Chances at Berkeley

Hi. I am preparing to enter my senior year of high school, and I want to be a mathematician, and I think that Berkeley is one of the best in the nation (plus I am in-state). I am, however, uncertain of my qualifications.
-I scored a 33 on my ACT (35 English, 36 Reading, 30 Math, 31 Science),
-have a cumulative GPA of 3.81 weighted, taking every AP/CP course offered by my school (not many).
-I founded and captained my school’s mathletes program last year,
-I have captained the science bowl team the last two years.
-I have won a medal at the Kern County Science Fair every year from 4th grade, excepting 6th, and in that process have earned four trips to the California State Science Fair, though my top award there has been honorable mention.
-I brought the science fair to my high school and run it single-handedly.
In the special academic accomplishment category:
-I took two years of Spanish in one year, I spent the summer before my junior year making a six hour commute by train and bus to audit differential equations and Calc 3 at Cal Poly Pomona,
-Spent this summer working on a research problem for a math conference, though it does not look like I will solve it.
-Also, I have subbed in as the teacher for math classes when one math teacher at my school is out for some reason, running classes from algebra through Calc AB, my school’s highest offering.
Athletically: I have run cross country three years, though the first two were cut short by injury.
-Last year, despite no talent, I tried out for and made the basketball team, and successfully warmed the bench, picking up league all-academic honours in the process.
-My freshman year, I was in the varsity golf team.
Overall, I know that this isn’t anywhere close to an outstanding resume, but do I have any shot with it?

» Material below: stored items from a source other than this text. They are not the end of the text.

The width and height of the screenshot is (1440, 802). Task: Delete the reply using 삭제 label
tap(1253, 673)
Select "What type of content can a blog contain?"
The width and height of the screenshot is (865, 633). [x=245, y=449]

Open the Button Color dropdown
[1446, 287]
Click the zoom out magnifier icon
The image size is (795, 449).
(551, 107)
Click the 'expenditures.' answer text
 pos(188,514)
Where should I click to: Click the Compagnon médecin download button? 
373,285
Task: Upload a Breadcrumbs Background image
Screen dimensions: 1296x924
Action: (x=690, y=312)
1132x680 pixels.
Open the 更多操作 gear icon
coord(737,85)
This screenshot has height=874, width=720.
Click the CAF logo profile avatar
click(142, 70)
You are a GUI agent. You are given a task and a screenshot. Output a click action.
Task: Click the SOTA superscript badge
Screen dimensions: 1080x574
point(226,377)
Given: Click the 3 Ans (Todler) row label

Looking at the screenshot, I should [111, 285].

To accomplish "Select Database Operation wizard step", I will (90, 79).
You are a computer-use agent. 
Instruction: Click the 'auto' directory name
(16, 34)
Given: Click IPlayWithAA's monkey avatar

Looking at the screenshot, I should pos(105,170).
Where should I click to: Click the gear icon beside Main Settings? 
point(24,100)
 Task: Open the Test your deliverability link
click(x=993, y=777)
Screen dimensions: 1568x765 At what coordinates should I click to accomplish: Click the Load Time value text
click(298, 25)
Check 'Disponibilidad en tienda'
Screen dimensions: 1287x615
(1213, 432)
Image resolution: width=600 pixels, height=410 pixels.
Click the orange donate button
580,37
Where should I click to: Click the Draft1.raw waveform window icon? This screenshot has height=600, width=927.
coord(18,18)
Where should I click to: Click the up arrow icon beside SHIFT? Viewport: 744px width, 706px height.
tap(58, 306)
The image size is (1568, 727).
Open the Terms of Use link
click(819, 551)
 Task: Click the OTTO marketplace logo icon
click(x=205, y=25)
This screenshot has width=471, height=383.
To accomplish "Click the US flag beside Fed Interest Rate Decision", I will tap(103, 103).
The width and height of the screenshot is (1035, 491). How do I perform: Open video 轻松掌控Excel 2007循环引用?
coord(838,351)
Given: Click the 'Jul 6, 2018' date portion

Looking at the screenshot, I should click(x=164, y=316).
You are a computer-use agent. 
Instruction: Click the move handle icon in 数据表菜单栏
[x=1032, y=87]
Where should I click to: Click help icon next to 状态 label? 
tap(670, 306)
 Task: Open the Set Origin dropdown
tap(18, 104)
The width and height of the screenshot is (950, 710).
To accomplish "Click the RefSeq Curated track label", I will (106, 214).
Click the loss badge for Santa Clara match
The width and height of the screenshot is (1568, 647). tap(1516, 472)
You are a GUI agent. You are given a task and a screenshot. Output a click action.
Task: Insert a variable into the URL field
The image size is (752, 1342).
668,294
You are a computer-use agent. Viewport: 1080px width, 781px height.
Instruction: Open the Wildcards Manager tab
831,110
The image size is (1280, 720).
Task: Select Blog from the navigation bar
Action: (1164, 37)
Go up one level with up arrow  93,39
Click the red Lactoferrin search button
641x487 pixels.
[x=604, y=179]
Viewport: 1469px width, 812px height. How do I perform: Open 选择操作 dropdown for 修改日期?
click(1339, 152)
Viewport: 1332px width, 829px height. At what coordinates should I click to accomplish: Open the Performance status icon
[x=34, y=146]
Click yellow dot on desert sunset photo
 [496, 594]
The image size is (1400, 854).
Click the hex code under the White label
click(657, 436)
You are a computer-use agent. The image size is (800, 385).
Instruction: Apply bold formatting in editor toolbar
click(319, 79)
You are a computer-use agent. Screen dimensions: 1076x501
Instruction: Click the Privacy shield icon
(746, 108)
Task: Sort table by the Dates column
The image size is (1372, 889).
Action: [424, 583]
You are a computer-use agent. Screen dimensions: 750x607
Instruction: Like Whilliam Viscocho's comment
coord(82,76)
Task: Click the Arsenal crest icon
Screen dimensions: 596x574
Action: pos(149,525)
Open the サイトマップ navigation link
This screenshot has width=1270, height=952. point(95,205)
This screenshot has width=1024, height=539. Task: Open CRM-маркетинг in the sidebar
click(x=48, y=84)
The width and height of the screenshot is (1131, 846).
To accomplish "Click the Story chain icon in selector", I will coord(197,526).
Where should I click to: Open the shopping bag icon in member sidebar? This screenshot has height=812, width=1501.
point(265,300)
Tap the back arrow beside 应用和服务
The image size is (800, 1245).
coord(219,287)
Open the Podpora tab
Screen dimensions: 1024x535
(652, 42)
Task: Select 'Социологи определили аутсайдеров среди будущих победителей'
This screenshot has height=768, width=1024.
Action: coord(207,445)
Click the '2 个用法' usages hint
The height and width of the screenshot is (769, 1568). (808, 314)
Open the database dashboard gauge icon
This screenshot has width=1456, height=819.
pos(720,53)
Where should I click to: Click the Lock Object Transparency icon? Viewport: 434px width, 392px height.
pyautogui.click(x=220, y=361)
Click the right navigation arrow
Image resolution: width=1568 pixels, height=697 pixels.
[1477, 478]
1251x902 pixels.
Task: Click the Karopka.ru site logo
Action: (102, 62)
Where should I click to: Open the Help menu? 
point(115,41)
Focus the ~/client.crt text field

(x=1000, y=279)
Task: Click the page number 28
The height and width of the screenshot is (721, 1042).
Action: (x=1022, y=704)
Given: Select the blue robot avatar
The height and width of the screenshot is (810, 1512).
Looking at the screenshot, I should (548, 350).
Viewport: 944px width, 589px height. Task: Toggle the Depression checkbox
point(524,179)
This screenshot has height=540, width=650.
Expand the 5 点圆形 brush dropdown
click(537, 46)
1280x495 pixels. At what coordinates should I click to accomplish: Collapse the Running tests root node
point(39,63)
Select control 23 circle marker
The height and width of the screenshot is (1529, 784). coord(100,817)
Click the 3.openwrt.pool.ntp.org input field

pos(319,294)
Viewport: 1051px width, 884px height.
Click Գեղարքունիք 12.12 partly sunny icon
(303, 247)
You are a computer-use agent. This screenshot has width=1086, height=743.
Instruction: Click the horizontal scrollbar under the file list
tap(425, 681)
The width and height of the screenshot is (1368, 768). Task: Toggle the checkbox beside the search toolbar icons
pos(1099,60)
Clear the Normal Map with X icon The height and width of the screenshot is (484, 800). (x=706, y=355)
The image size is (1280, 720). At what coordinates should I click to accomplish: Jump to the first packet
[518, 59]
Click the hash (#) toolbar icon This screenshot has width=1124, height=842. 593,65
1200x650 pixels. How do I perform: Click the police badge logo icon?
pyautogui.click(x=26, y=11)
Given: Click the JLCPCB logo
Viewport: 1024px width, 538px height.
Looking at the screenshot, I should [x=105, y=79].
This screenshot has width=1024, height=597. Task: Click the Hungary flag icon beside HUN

You have a shot for sure, with that ACT score. What’s your UC GPA? If your UC GPA is 3.81, then your chances are slim.

I’ve read through your description and have an issue with the validity of some of your statements.

If you are at a public high school in California, you would not be allowed to sub in math classes. I don’t thinks it’s even allowed at charter schools. That would be against the law and your school would be charged. Your school would be in a heck of a lot of trouble. I don’t know how that would be allowed. Teaching credentials are lengthy in process and need to be renewed by CEUs. No one who is not credentialed is allowed into the classroom to teach.

You made the basketball team and picked up league all-academic “honours” in the process, while riding the bench.

So if I am having issues with the validity of your statements, you can bet an admissions committee will see those same issues.

BTW: your 3.81 is not competitive for Berkeley.

Not him but is a 34 ACT with a 4.0 UC gpa anywhere close to competitive?

I’m 1st generation hispanic and my ECs are decent but i’m OOS. Not going into EECS

Perhaps admissions officers will think otherwise, but I would be highly unlikely to admit a prospective math major whose lowest ACT subscore is a 30 in math.

I’d also be skeptical of OP’s ability to keep up with math students who’ve taken AP calc BC, or college-level math, when he’s taken neither.

@alundari, make your own post, please don’t hijack his post.
OOS at Berkeley pay $55K. URM isn’t used in UC’s admissions as it is against the law.